500 kg di rame e ottone rubati sulla Parma-Milano: arrestati due uomini senza fissa dimora
Ieri notte, la pattuglia della Stazione Carabinieri di Parma Oltretorrente, mentre percorreva via Reggio, ha notato un uomo in piedi tra la rete metallica della linea ferroviaria e un’autovettura in sosta con il guidatore a bordo. Alla vista dei militari, l’uomo in piedi ha iniziato a camminare verso la Stazione Ferrovia per evitare il controllo e ha lanciato un oggetto metallico oltre la recinzione che delimita la rete ferroviaria. Nello stesso momento l’auto che prima stava vicino all’uomo prendeva la stessa direzione. I militari insospettiti da questo comportamento hanno fermato le due persone, successivamente identificate in un 31enne ed un 41enne di origine albanese, in Italia senza fissa dimora e gravati da precedenti di polizia.
Nel corso del controllo si è constatato che i sedili posteriori dell’auto erano abbassati e coperti con un telo per rendere più capiente il bagagliaio. A quel punto i militari hanno richiesto l’intervento di un’ulteriore pattuglia per operare in sicurezza. Ritornati sul posto dove erano stati individuati i due uomini, gli uomini dell’Arma hanno constatato che la rete metallica che divide la via dalla linea ferroviaria Parma – Milano era stata tagliata.
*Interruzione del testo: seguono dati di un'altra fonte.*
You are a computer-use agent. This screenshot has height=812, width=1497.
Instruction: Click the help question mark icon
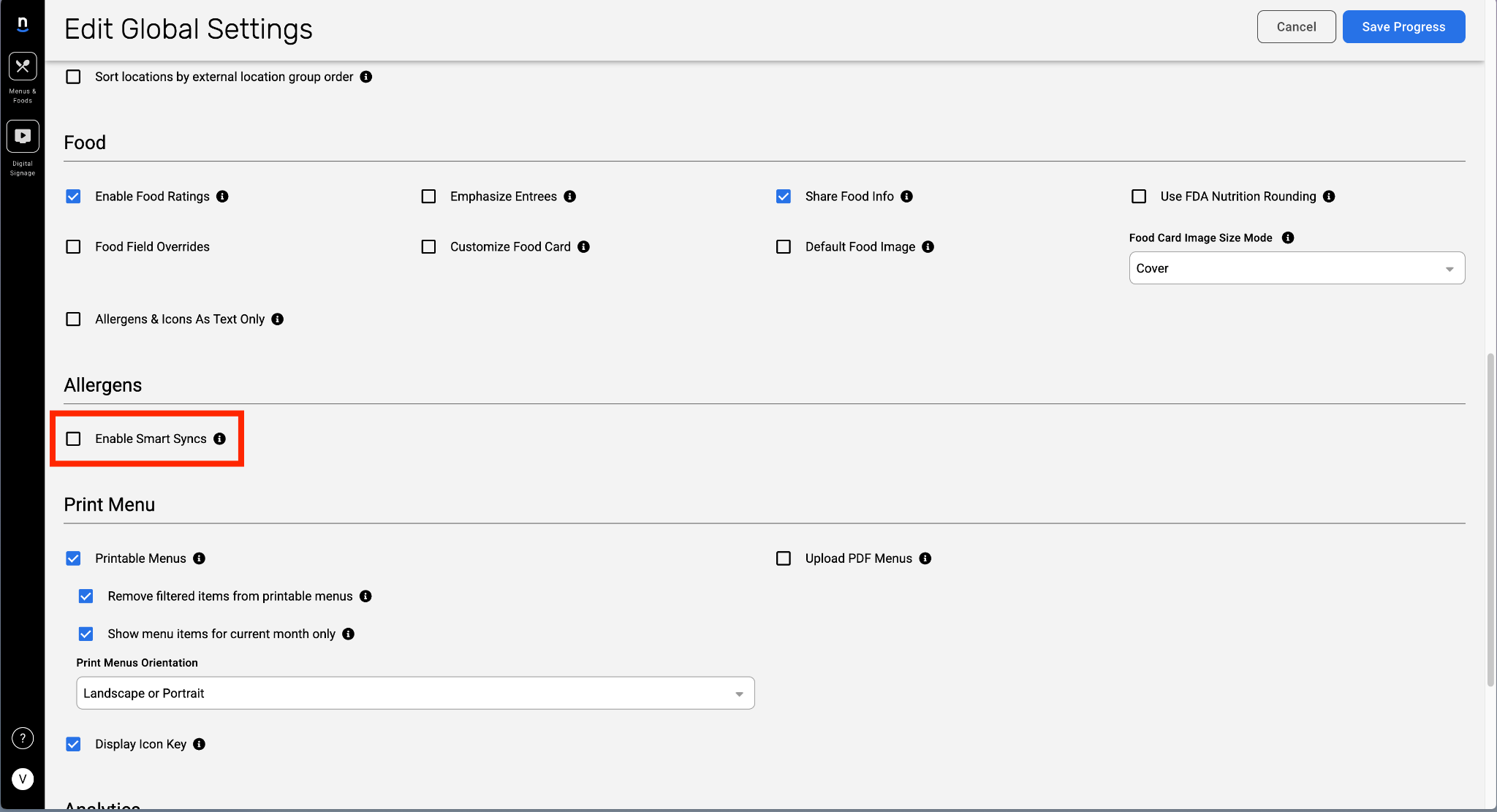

Lì vicino alcuni sacchi con dentro “ottone”, a terra cavi e pezzi di “rame” e “ottone”. Il materiale era custodito all’interno di un container, forzato dagli stessi individui fermati con il taglio degli anelli di bloccaggio del lucchetto.
Accompagnati in caserma per ulteriori accertamenti è emerso a carico del 41enne un ordine di esecuzione per la carcerazione emesso dalla Corte di Appello di Venezia nel 2018 per scontare una condanna di oltre 5 anni per reati inerenti gli stupefacenti. I due sono stati tratti in arresto per tentato furto aggravato. Il 41 enne è stato associato al carcere di Via Burla per scontare la condanna mentre il 31enne è stato trattenuto presso le camere di sicurezza a disposizione dell’Autorità Giudiziaria.
Il materiale recuperato, usato per la manutenzione della linea ferroviaria del peso di oltre 500 kg per un valore di circa 2500 euro, è stato restituito alle Ferrovie dello Stato.